- Chadarevian, Jean Paul;
- Lombroso, Sonia I;
- Peet, Graham C;
- Hasselmann, Jonathan;
- Tu, Christina;
- Marzan, Dave E;
- Capocchi, Joia;
- Purnell, Freddy S;
- Nemec, Kelsey M;
- Lahian, Alina;
- Escobar, Adrian;
- England, Whitney;
- Chaluvadi, Sai;
- O’Brien, Carleigh A;
- Yaqoob, Fazeela;
- Aisenberg, William H;
- Porras-Paniagua, Matias;
- Bennett, Mariko L;
- Davtyan, Hayk;
- Spitale, Robert C;
- Blurton-Jones, Mathew;
- Bennett, F Chris
Hematopoietic stem cell transplantation (HSCT) can replace endogenous microglia with circulation-derived macrophages but has high mortality. To mitigate the risks of HSCT and expand the potential for microglia replacement, we engineered an inhibitor-resistant CSF1R that enables robust microglia replacement. A glycine to alanine substitution at position 795 of human CSF1R (G795A) confers resistance to multiple CSF1R inhibitors, including PLX3397 and PLX5622. Biochemical and cell-based assays show no discernable gain or loss of function. G795A- but not wildtype-CSF1R expressing macrophages efficiently engraft the brain of PLX3397-treated mice and persist after cessation of inhibitor treatment.
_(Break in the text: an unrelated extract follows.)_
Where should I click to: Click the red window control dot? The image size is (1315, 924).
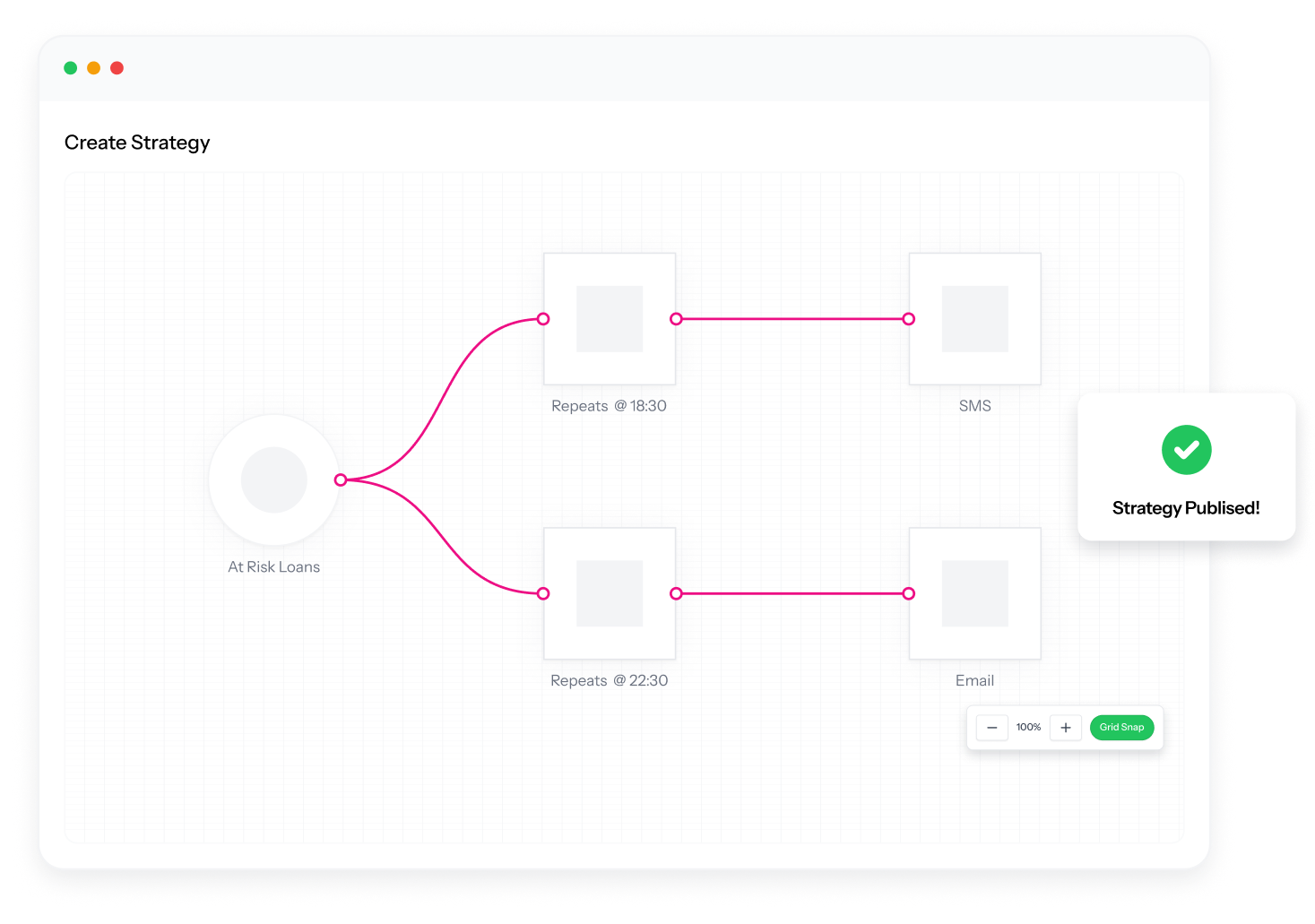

To gauge translational potential, we CRISPR engineered human-induced pluripotent stem cell-derived microglia (iMG) to express G795A. Xenotransplantation studies demonstrate that G795A-iMG exhibit nearly identical gene expression to wildtype iMG, respond to inflammatory stimuli, and progressively expand in the presence of PLX3397, replacing endogenous microglia to fully occupy the brain. In sum, we engineered a human CSF1R variant that enables nontoxic, cell type, and tissue-specific replacement of microglia.